Bildergalerie USA (1992, 2009)
Bislang habe ich nur wenig der Vereinigten Staaten von Amerika (USA) gesehen, vor allem die grandiosen Naturlandschaften sind mir noch entgangen.
Auf dem Stopover 1992 auf dem langen Weg um den Globus nach Neuseeland sowie einer Geschäftsreise 2009 konnte ich immerhin San Francisco und Boston für ein paar Tage erkunden und den Unterschied zwischen Westküste und Ostküste erahnen – gemäß der zwei Zeilen aus dem berühmten Essay „Advice, like youth, probably just wasted on the young“ von der Kolumnistin Mary Smich, 1997, auch bekannt als „Wear sunscreen“:
„Live in New York City once, but leave before it makes you hard.
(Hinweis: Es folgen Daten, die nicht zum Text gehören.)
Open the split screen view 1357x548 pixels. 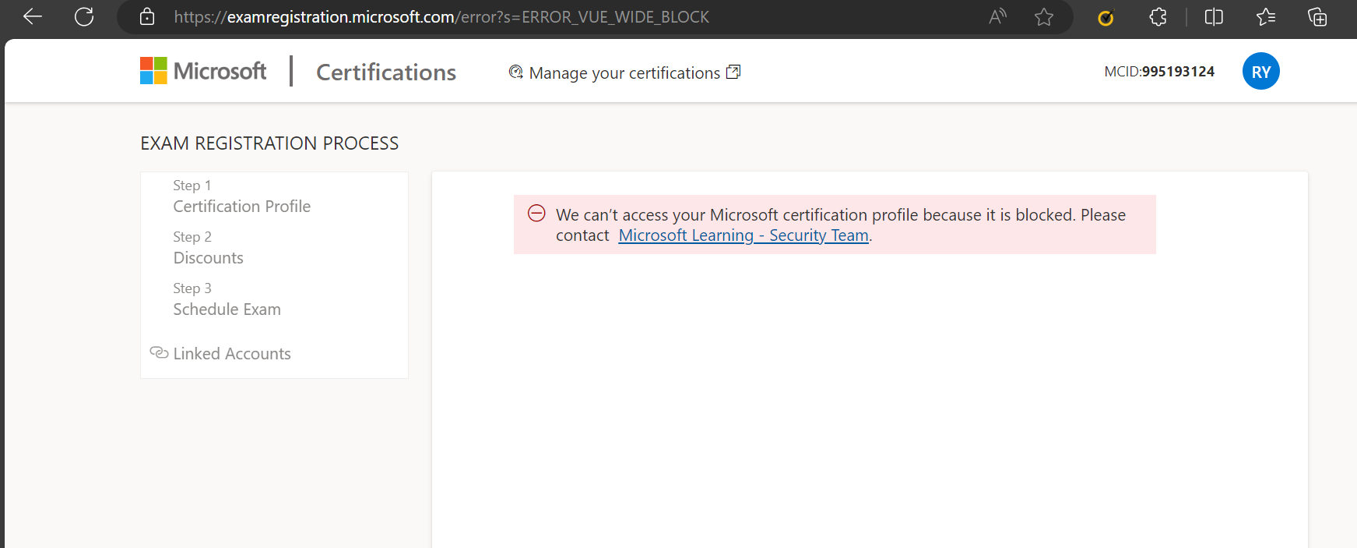(x=1214, y=17)
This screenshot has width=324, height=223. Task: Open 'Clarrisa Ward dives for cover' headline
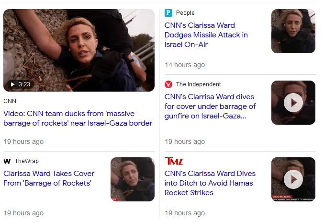(x=210, y=106)
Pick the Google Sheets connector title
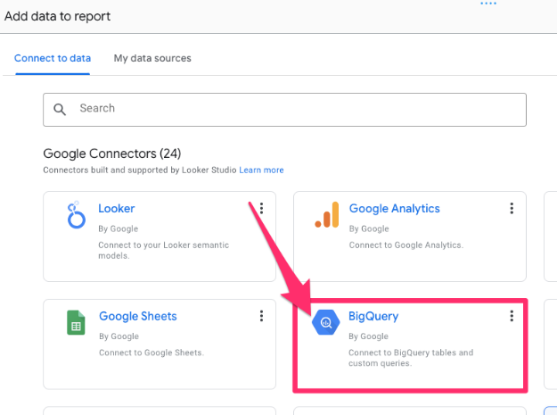Image resolution: width=557 pixels, height=415 pixels. (x=137, y=316)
Live in Northern California once, but leave before it makes you soft.“
1992 war ich eher im Geiste der Hippies unterwegs, wie es so schön im Song von Scott McKenzie heisst – die passenden Haare dazu hatte ich zumindest:
„If you’re going to San FranciscoBe sure to wear some flowers in your hair (…)“
Beim Ausflug über die Golden Gate Bridge in 2009 erinnerte ich hingegen Jack Kerouac, On the road (1951):
„und eine hohe weiße Wand wälzte sich vom legendären Potato Patch heran, wo Friscos Nebel zur Welt kommen. In einer Stunde würden die Schwaden durchs Golden Gate wallen und die romatische Stadt in Weiß hüllen, ein junger Mann würde seine Freundin an die Hand nehmen und mit ener Flasche Tokajer in der Tasche einen langen weißen Bürgersteig hinaufgehen. Das war Frisco.“
In Boston verbrachte ich die wenige Zeit auf einer Reise durch mehr als 250 Jahre Geschichte auf Bostons legendärem Freedom Trail, der auf rund 4 Km zu 16 historisch und national bedeutenden Stätten durch die Innenstadt führt. In Boston sind die europäischen Wurzeln deutlich, wohingegen jede Meile nach Westen zunehmend von einer eigenen amerikanischen Identität von Freiheit, Pioniergeist, Weite und Offenheit geprägt wird. Die andere Küste im Westen des Kontinents war schon immer den Sehnsuchtsort und Traumziel.